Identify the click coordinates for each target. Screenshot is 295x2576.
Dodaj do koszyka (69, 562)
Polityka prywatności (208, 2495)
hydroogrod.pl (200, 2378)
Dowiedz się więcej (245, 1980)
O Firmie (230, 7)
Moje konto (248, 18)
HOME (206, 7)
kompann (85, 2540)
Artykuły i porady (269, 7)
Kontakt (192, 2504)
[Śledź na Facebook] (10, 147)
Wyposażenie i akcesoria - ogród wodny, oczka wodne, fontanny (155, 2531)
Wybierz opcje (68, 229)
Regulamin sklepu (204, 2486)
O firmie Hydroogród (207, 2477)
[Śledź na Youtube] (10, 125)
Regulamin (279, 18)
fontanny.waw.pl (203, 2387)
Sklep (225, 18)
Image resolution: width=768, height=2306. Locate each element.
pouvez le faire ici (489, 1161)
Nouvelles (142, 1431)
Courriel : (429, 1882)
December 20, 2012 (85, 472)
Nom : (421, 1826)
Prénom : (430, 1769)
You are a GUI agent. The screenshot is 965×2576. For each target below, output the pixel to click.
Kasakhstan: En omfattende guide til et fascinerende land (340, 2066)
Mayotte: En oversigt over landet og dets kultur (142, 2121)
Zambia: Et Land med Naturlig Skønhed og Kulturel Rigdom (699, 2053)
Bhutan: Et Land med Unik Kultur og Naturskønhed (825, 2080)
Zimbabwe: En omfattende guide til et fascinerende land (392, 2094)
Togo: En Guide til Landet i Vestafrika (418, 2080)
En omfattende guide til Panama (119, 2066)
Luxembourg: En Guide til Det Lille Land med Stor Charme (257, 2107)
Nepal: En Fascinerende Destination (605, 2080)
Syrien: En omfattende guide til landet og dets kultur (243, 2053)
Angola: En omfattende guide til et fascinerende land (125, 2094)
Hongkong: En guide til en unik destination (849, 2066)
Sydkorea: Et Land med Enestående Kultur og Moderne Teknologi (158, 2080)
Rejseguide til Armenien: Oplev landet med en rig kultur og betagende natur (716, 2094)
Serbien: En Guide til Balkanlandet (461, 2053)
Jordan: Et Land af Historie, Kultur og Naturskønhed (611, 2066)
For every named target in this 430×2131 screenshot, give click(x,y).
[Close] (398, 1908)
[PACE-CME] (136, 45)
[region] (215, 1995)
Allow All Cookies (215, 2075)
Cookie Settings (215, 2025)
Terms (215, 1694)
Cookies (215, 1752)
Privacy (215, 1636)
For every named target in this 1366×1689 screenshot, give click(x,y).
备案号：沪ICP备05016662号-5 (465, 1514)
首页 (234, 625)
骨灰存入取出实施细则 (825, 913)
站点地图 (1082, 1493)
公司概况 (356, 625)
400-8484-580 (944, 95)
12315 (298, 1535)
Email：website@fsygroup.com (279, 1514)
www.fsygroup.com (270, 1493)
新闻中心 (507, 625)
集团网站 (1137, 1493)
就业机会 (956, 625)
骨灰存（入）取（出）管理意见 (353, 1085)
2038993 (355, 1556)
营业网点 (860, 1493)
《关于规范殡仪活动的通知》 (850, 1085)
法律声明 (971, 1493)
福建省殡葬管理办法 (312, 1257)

=-=-=

• Exercise instructions
Retyping the whole listing exactly is the task here.

• Finished exercise
Identify the click coordinates for each target. Screenshot is 295x2576.
Dodaj do koszyka (69, 562)
Polityka prywatności (208, 2495)
hydroogrod.pl (200, 2378)
Dowiedz się więcej (245, 1980)
O Firmie (230, 7)
Moje konto (248, 18)
HOME (206, 7)
kompann (85, 2540)
Artykuły i porady (269, 7)
Kontakt (192, 2504)
[Śledź na Facebook] (10, 147)
Wyposażenie i akcesoria - ogród wodny, oczka wodne, fontanny (155, 2531)
Wybierz opcje (68, 229)
Regulamin sklepu (204, 2486)
O firmie Hydroogród (207, 2477)
[Śledź na Youtube] (10, 125)
Regulamin (279, 18)
fontanny.waw.pl (203, 2387)
Sklep (225, 18)
Image resolution: width=768, height=2306. Locate each element.
pouvez le faire ici (489, 1161)
Nouvelles (142, 1431)
Courriel : (429, 1882)
December 20, 2012 (85, 472)
Nom : (421, 1826)
Prénom : (430, 1769)
You are a GUI agent. The screenshot is 965×2576. For each target below, output the pixel to click.
Kasakhstan: En omfattende guide til et fascinerende land (340, 2066)
Mayotte: En oversigt over landet og dets kultur (142, 2121)
Zambia: Et Land med Naturlig Skønhed og Kulturel Rigdom (699, 2053)
Bhutan: Et Land med Unik Kultur og Naturskønhed (825, 2080)
Zimbabwe: En omfattende guide til et fascinerende land (392, 2094)
Togo: En Guide til Landet i Vestafrika (418, 2080)
En omfattende guide til Panama (119, 2066)
Luxembourg: En Guide til Det Lille Land med Stor Charme (257, 2107)
Nepal: En Fascinerende Destination (605, 2080)
Syrien: En omfattende guide til landet og dets kultur (243, 2053)
Angola: En omfattende guide til et fascinerende land (125, 2094)
Hongkong: En guide til en unik destination (849, 2066)
Sydkorea: Et Land med Enestående Kultur og Moderne Teknologi (158, 2080)
Rejseguide til Armenien: Oplev landet med en rig kultur og betagende natur (716, 2094)
Serbien: En Guide til Balkanlandet (461, 2053)
Jordan: Et Land af Historie, Kultur og Naturskønhed (611, 2066)
For every named target in this 430×2131 screenshot, give click(x,y).
[Close] (398, 1908)
[PACE-CME] (136, 45)
[region] (215, 1995)
Allow All Cookies (215, 2075)
Cookie Settings (215, 2025)
Terms (215, 1694)
Cookies (215, 1752)
Privacy (215, 1636)
For every named target in this 1366×1689 screenshot, give click(x,y).
备案号：沪ICP备05016662号-5 (465, 1514)
首页 (234, 625)
骨灰存入取出实施细则 (825, 913)
站点地图 (1082, 1493)
公司概况 (356, 625)
400-8484-580 (944, 95)
12315 (298, 1535)
Email：website@fsygroup.com (279, 1514)
www.fsygroup.com (270, 1493)
新闻中心 (507, 625)
集团网站 (1137, 1493)
就业机会 (956, 625)
骨灰存（入）取（出）管理意见 (353, 1085)
2038993 (355, 1556)
营业网点 (860, 1493)
《关于规范殡仪活动的通知》 (850, 1085)
法律声明 (971, 1493)
福建省殡葬管理办法 (312, 1257)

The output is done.